On the other hand, the statement of the Sudanese Ministry of Foreign Affairs reflects a clear rejection of holding the conference without government participation, affirming adherence to the principle of sovereignty and rejecting any arrangements that bypass legitimate state institutions. This position goes beyond procedural aspects, emphasizing that any political process conducted outside the internal framework and away from the government remains vulnerable to imbalance, regardless of the level of international support it receives.

The Sudanese government’s objection to the conference being held without its participation represents a key point in understanding the nature of this international movement. The issue raises a fundamental question: can the crisis of a sovereign state be managed in isolation from its institutions? Or does this open the door to a precedent that reproduces models of guardianship under new titles?
In this context, a recurring pattern appears in the behavior of some international actors, relying on the use of the humanitarian file as an entry point to reshape political balances. Aid, which is supposed to be a moral obligation, becomes implicitly tied to engagement in specific political tracks, turning relief into a tool of pressure and placing national decision-making before a harsh equation: compliance or isolation.

The matter does not stop at politicization; it extends to what can be described as “coercive mediation,” where initiatives are presented as the only possible path, while national initiatives are overlooked. This unspoken exclusion reflects a structural bias in the design of the political process and raises legitimate questions about the neutrality of international platforms and their ability to produce sustainable solutions.

As for the civilian track, which is supposed to grant the conference societal legitimacy, it too appears governed by considerations of political selection, where certain groups are represented over others in a process closer to reshaping the “civilian voice” in line with international vision rather than real balances within Sudan. This threatens to transform civil society from a national mediator into a tool within external equations.
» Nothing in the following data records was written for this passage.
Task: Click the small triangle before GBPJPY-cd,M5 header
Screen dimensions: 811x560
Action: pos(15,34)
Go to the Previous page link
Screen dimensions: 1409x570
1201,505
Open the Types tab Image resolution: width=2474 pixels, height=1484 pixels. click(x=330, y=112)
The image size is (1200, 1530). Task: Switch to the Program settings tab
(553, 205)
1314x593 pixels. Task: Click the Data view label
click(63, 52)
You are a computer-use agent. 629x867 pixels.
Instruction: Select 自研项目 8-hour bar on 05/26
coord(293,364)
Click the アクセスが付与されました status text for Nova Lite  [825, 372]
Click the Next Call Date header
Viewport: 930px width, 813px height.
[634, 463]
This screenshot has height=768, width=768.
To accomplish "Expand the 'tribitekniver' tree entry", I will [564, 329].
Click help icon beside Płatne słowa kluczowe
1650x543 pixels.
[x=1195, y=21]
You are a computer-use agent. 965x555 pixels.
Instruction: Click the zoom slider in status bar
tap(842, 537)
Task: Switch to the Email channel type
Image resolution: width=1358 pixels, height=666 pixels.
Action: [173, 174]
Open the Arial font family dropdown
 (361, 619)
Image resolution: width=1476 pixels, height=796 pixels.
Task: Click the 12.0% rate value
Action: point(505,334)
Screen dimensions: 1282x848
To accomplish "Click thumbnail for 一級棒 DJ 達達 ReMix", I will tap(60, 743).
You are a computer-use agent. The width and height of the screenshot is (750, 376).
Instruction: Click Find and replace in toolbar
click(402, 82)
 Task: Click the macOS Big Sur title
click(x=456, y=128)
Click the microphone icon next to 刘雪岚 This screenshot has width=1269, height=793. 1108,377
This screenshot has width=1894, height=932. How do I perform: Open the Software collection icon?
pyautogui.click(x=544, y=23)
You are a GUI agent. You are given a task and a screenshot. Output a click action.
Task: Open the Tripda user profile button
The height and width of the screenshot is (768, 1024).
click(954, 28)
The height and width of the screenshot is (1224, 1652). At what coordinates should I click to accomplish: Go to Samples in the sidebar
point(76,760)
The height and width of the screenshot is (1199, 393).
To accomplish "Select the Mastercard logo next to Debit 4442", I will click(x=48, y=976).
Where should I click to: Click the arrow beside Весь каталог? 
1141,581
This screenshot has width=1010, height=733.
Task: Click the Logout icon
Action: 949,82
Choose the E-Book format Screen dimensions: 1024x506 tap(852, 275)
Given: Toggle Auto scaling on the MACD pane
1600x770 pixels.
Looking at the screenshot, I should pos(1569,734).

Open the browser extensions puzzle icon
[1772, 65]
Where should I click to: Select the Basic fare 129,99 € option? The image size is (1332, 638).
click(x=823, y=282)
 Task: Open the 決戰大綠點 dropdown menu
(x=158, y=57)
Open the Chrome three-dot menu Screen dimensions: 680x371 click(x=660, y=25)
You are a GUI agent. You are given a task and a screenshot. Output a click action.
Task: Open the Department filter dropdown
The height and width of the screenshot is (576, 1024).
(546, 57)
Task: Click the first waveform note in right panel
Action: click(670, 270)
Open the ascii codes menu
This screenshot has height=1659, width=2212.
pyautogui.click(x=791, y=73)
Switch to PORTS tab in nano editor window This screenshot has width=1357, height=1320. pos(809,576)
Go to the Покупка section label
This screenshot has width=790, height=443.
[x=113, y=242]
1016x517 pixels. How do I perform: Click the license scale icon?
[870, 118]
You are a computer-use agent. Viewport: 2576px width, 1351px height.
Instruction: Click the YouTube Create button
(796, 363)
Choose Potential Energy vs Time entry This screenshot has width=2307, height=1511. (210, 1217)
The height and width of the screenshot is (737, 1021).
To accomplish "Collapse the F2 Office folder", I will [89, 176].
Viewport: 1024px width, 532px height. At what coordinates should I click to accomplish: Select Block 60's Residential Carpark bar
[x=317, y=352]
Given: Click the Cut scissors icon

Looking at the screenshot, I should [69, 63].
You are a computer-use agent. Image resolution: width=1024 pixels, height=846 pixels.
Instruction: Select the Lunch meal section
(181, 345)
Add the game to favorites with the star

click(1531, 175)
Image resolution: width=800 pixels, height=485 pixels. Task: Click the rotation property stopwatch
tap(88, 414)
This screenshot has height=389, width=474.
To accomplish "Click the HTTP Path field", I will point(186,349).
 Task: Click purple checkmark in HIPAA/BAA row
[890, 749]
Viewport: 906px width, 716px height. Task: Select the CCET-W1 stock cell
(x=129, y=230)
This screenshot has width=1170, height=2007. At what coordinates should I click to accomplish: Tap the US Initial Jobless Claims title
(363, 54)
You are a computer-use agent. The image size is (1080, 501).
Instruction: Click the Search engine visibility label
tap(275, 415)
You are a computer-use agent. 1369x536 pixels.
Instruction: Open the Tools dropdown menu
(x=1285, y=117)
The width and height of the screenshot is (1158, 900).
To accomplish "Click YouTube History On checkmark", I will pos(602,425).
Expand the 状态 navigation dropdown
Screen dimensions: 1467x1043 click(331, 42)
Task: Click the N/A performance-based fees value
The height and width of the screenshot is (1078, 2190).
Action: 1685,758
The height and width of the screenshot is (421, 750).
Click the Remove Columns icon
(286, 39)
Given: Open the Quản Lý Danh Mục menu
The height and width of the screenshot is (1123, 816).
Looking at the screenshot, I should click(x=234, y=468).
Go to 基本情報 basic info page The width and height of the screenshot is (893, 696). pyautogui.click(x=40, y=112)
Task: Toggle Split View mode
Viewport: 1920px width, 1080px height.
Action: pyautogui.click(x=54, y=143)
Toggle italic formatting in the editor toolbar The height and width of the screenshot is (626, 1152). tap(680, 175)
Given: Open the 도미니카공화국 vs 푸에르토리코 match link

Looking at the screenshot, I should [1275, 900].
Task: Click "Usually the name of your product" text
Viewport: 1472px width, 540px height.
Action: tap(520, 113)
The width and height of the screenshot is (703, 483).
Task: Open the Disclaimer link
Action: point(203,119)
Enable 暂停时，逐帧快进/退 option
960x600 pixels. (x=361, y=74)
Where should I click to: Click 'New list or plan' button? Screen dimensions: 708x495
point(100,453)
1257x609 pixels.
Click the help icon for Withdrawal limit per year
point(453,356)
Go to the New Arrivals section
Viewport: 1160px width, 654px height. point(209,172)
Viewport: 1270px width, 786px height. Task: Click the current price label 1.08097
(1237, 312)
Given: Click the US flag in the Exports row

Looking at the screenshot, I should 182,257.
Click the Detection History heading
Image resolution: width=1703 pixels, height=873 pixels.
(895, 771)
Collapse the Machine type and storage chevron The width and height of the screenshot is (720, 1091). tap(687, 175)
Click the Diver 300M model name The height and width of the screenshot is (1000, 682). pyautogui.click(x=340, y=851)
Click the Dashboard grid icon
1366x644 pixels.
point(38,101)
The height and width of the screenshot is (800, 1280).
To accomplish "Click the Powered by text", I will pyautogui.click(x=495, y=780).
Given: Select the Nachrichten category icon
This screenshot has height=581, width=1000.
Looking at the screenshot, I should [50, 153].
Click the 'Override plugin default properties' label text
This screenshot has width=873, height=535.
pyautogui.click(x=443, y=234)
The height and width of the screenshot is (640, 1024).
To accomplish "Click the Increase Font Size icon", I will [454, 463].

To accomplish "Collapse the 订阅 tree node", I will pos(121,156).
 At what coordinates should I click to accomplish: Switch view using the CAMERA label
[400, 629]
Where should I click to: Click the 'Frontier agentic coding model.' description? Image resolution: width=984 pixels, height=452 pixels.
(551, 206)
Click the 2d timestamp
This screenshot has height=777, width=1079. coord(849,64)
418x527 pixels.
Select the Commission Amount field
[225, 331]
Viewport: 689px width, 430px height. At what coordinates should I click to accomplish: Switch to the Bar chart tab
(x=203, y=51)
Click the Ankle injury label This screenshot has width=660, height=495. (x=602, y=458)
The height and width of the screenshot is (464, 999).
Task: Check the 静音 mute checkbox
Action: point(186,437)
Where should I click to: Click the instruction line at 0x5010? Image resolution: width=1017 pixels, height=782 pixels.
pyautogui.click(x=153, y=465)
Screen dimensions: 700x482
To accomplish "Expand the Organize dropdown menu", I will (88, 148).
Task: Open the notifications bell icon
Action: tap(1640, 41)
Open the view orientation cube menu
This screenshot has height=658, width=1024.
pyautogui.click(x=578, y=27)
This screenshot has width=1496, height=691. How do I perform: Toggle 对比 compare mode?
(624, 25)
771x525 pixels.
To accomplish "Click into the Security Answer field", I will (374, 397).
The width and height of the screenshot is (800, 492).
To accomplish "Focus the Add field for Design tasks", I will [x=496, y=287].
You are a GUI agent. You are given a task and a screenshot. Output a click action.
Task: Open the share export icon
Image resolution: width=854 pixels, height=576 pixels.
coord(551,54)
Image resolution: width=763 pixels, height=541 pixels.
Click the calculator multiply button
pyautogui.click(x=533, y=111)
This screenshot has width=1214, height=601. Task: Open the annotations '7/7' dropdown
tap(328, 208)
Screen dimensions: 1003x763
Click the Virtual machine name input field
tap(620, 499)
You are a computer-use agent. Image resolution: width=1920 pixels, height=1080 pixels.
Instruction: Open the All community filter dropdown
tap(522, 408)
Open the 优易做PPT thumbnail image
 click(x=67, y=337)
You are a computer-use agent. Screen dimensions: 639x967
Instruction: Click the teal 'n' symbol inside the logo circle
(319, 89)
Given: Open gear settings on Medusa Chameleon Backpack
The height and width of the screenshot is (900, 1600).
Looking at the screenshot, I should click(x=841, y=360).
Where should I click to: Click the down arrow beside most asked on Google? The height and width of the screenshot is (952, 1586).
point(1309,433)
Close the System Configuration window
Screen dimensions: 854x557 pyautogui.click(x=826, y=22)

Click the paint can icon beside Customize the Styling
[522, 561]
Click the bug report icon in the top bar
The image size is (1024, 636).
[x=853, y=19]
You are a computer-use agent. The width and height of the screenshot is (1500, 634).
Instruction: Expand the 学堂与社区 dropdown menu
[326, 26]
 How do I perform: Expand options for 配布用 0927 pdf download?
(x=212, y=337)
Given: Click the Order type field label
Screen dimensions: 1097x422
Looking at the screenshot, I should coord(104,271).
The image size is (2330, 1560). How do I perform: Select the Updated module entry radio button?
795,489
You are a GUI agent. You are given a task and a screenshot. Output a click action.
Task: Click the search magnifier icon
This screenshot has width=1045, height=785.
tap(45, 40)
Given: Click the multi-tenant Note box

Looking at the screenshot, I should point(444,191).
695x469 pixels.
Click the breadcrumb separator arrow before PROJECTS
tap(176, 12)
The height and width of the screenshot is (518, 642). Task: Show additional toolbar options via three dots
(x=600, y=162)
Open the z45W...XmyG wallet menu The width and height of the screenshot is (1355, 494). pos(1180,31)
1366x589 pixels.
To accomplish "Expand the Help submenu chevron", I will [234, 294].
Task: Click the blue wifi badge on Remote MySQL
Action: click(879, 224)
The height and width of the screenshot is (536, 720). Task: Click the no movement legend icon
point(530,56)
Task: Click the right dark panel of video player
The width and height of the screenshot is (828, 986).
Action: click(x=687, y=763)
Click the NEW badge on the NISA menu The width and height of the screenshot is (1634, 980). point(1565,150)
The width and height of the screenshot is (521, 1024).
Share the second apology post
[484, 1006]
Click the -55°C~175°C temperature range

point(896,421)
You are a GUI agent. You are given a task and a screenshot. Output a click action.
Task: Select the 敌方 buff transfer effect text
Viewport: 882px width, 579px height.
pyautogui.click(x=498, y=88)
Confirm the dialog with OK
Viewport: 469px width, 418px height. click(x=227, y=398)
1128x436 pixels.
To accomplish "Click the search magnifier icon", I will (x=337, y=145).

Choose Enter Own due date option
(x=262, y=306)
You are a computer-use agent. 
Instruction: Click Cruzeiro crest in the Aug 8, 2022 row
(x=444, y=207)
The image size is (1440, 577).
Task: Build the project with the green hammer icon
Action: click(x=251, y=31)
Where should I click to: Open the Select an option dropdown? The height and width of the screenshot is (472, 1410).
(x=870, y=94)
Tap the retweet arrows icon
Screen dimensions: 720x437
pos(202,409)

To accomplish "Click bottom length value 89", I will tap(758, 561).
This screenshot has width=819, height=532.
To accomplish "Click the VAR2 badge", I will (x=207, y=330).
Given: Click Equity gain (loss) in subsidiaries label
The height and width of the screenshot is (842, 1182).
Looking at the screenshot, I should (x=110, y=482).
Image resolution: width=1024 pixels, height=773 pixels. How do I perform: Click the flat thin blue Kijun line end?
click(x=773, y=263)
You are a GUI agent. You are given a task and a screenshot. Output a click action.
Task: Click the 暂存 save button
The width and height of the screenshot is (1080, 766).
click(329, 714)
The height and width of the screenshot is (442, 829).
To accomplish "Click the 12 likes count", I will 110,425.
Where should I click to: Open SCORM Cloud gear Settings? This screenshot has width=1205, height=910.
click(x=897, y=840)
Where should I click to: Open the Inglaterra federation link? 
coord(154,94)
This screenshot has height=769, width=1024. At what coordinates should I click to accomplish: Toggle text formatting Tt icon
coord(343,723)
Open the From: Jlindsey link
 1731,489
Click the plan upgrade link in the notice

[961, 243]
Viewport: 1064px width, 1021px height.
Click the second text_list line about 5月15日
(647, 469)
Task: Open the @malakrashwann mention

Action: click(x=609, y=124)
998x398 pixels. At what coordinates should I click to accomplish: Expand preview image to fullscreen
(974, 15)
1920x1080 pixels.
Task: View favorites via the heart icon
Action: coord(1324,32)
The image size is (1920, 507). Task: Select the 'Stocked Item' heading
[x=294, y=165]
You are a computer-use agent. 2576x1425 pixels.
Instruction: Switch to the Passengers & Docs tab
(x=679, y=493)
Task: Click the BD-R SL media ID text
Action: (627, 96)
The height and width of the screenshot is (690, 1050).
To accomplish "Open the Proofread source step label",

Deconstructing the humanitarian discourse surrounding the conference reveals a clear gap between statements and commitments, as warnings of the “worst humanitarian crisis in the world” are repeated while funding remains below required levels according to UN reports. This confirms that the tragedy is used more in rhetoric than addressed on the ground.

Perhaps the most dangerous aspect of this trajectory is the attempt to recycle certain political forces accused of igniting the war through a failed coup attempt, by integrating them into peace arrangements without real accountability. This approach, based on “political normalization” with unaccountable actors, threatens the prospects of achieving justice and risks reproducing the crisis in a new form.

According to Face of Truth, the Berlin conference represents a test of the relationship between relief and politics, between humanitarian considerations and the requirements of sovereignty, and between the pursuit of ending the war and the risk of reproducing it through new tools. This test does not stop at the conference’s path, but extends to the ability of Sudanese themselves to reclaim the initiative, transforming their suffering from a file managed externally into a cause resolved internally, through a national consensus that redefines the meaning of a solution before searching for its tools.

Wishing you continued health and well-being.